Vectorize RMSNorm CUDA kernel (vllm-project#22602)

bbeckca · facebook-github-bot · commit 4b8502800191 · 2025-08-16T12:07:33.000-07:00
Summary: What: Make RMSNorm faster by reading data in bigger aligned chunks, caching fp16 rows in shared memory, making the FP8-quant version work with strided inputs, and using the same launch settings as the unfused path. Why: Cut global memory traffic using aligned vector inputs/outputs and shared-mem reuse (avoids second read), make the FP8 path safe for strided inputs, and preserve numerics by matching the unfused reduction/launch order. Test Plan: 1) Run tests ``` [benjibeck@devvm8203.cco0 /data/users/benjibeck/fbsource/fbcode/vllm (1043a27694)]$ buck2 test :test_kernels_layernorm Buck UI: https://www.internalfb.com/buck2/054ebad3-ad92-4676-a4d2-3bf43e44f31a Test UI: https://www.internalfb.com/intern/testinfra/testrun/10414574240710255 Network: Up: 152MiB Down: 2.9GiB (reSessionID-14af330c-26bf-41d5-87b0-5775bf7d6f8a) Loading targets. Remaining 0/7 150 dirs read, 69 targets declared Analyzing targets. Remaining 0/32 772 actions, 819 artifacts declared Executing actions. Remaining 0/245 48.3s exec time total Command: test. Finished 1 local, 14 remote, 131 cache (90% hit) 45.2s exec time cached (93%) Time elapsed: 4:53.4s Tests finished: Pass 3169. Fail 0. Fatal 0. Skip 0. Build failure 0 ``` 2) Run benchmark ``` buck run :benchmark_layernorm -- --num-tokens 16384 --hidden-size 1024 --dtype half --num-iters 500 ``` Performance (selected, non-strided / HND) | T | H | dtype | baseline (µs) | current (µs) | Δ | | 4096 | 1024 | fp16 | 24.592 | 16.552 | -32.7% | | 16384 | 1024 | fp16 | 106.699 | 42.739 | -60.0% | | 4096 | 8192 | fp16 | 118.566 | 97.059 | -18.1% | | 16384 | 8192 | fp16 | 450.738 | 356.125 | -21.0% | | 4096 | 1024 | bf16 | 24.743 | 16.683 | -32.6% | | 16384 | 1024 | bf16 | 107.009 | 56.946 | -46.8% | | 4096 | 8192 | bf16 | 119.293 | 96.774 | -18.9% | | 16384 | 8192 | bf16 | 451.181 | 357.799 | -20.7% | Strided (NHD) overhead (current kernel) — penalty vs. HND (same T/H/dtype): - 4096×1024 fp16: 1.39× (22.983 / 16.552) - 16384×1024 fp16: 2.13× (90.995 / 42.739) - 4096×8192 fp16: 1.93× (186.931 / 97.059) Rollback Plan: Differential Revision: D79969610
diff --git a/benchmarks/kernels/benchmark_layernorm.py b/benchmarks/kernels/benchmark_layernorm.py
@@ -11,7 +11,7 @@
 
 
 @torch.inference_mode()
-def main(
+def run_benchmark(
     num_tokens: int,
     hidden_size: int,
     add_residual: bool,
@@ -59,7 +59,8 @@ def run_cuda_benchmark(num_iters: int, profile: bool = False) -> float:
     print(f"Kernel running time: {latency * 1000000:.3f} us")
 
 
-if __name__ == "__main__":
+def main():
+    """Main function for Buck compatibility."""
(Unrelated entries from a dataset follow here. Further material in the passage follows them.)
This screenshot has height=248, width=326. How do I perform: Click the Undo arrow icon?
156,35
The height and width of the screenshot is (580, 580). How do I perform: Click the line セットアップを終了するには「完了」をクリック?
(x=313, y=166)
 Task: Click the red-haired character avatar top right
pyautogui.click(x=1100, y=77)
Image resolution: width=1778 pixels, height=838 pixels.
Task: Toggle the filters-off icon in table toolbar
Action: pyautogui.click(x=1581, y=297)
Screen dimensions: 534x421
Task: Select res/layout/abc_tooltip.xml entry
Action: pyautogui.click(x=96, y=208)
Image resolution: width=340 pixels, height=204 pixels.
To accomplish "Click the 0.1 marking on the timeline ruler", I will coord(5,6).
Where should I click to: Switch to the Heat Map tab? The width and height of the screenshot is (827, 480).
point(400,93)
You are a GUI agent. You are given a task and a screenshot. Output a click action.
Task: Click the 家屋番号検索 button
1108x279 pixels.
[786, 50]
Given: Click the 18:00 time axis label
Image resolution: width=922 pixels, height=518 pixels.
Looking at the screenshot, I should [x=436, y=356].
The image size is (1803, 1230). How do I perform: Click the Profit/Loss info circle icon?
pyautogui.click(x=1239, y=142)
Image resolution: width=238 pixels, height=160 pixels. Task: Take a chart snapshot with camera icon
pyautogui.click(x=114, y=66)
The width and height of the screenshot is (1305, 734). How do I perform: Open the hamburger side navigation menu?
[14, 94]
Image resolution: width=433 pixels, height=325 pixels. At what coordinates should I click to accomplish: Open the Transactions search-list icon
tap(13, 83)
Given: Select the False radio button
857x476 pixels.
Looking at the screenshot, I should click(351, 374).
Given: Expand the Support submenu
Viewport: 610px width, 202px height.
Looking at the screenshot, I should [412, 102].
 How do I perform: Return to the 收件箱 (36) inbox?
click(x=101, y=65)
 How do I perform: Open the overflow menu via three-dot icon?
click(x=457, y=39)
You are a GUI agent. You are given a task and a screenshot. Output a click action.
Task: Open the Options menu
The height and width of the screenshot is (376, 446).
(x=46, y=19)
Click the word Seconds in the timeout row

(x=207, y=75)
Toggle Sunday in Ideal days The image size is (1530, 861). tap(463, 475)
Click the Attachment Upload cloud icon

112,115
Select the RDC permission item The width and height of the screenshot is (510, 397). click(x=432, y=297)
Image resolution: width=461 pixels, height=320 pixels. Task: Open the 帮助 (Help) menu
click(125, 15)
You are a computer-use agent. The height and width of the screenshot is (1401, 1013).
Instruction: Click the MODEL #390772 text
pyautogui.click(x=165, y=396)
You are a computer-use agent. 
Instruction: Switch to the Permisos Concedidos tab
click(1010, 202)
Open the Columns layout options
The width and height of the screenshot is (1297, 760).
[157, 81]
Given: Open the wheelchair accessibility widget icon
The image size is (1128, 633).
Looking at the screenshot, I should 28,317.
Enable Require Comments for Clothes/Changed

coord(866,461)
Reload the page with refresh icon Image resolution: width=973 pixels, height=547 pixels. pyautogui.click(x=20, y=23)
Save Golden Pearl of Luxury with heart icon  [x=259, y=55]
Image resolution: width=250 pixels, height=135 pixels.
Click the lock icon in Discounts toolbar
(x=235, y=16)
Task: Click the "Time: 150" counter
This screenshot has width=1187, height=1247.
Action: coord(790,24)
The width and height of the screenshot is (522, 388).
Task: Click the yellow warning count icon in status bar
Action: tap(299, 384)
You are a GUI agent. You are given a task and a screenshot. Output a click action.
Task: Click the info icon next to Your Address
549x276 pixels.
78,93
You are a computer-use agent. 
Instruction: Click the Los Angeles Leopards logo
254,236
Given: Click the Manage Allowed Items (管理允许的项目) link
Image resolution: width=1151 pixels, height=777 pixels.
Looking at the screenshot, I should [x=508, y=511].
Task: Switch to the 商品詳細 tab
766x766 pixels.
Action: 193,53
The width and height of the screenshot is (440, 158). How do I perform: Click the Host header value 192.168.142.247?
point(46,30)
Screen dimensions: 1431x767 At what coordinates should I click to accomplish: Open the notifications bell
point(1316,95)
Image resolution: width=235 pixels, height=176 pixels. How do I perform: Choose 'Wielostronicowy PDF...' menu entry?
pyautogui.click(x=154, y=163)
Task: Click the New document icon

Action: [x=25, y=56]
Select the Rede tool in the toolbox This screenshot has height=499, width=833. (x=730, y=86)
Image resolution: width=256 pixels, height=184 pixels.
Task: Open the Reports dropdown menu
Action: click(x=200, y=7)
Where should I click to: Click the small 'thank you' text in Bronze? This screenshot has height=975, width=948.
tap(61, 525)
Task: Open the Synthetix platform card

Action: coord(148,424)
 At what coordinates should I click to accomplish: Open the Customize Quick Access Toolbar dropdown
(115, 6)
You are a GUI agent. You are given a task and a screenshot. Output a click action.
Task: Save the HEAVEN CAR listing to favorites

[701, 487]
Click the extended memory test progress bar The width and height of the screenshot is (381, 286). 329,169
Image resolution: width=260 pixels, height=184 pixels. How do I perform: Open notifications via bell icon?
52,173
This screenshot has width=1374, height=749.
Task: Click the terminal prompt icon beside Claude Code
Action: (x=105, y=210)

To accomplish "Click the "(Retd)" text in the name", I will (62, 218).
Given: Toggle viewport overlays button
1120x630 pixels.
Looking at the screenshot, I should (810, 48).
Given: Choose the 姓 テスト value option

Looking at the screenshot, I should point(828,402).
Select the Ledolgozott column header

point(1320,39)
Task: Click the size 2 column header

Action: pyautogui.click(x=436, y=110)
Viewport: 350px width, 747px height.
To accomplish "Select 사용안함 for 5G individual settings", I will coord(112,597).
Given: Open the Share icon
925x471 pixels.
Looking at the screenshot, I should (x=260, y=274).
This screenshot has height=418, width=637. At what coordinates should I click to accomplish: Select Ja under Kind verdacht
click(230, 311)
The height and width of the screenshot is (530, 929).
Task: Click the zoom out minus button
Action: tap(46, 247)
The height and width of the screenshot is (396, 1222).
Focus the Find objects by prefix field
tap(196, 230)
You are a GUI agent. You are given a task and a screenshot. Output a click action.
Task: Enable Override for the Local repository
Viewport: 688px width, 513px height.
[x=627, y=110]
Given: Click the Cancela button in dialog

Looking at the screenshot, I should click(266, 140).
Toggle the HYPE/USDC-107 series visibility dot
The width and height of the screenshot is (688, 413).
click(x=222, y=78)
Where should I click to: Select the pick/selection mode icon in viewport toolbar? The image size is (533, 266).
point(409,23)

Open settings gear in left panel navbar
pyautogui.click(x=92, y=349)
     parser = FlexibleArgumentParser(description="Benchmark the layernorm kernel.")
     parser.add_argument("--num-tokens", type=int, default=4096)
     parser.add_argument("--hidden-size", type=int, default=8192)
@@ -81,7 +82,7 @@ def run_cuda_benchmark(num_iters: int, profile: bool = False) -> float:
     args = parser.parse_args()
     print(args)
 
-    main(
+    run_benchmark(
         num_tokens=args.num_tokens,
         hidden_size=args.hidden_size,
         add_residual=args.add_residual,
@@ -91,3 +92,7 @@ def run_cuda_benchmark(num_iters: int, profile: bool = False) -> float:
         num_warmup_iters=args.num_warmup_iters,
         num_iters=args.num_iters,
     )
+
+
+if __name__ == "__main__":
+    main()
diff --git a/csrc/layernorm_kernels.cu b/csrc/layernorm_kernels.cu
@@ -3,6 +3,7 @@
 
 #include <torch/cuda.h>
 #include <c10/cuda/CUDAGuard.h>
+#include "quantization/vectorization_utils.cuh"
 
 #ifndef USE_ROCM
   #include <cub/cub.cuh>
@@ -12,35 +13,227 @@
 
 namespace vllm {
 
-// TODO(woosuk): Further optimize this kernel.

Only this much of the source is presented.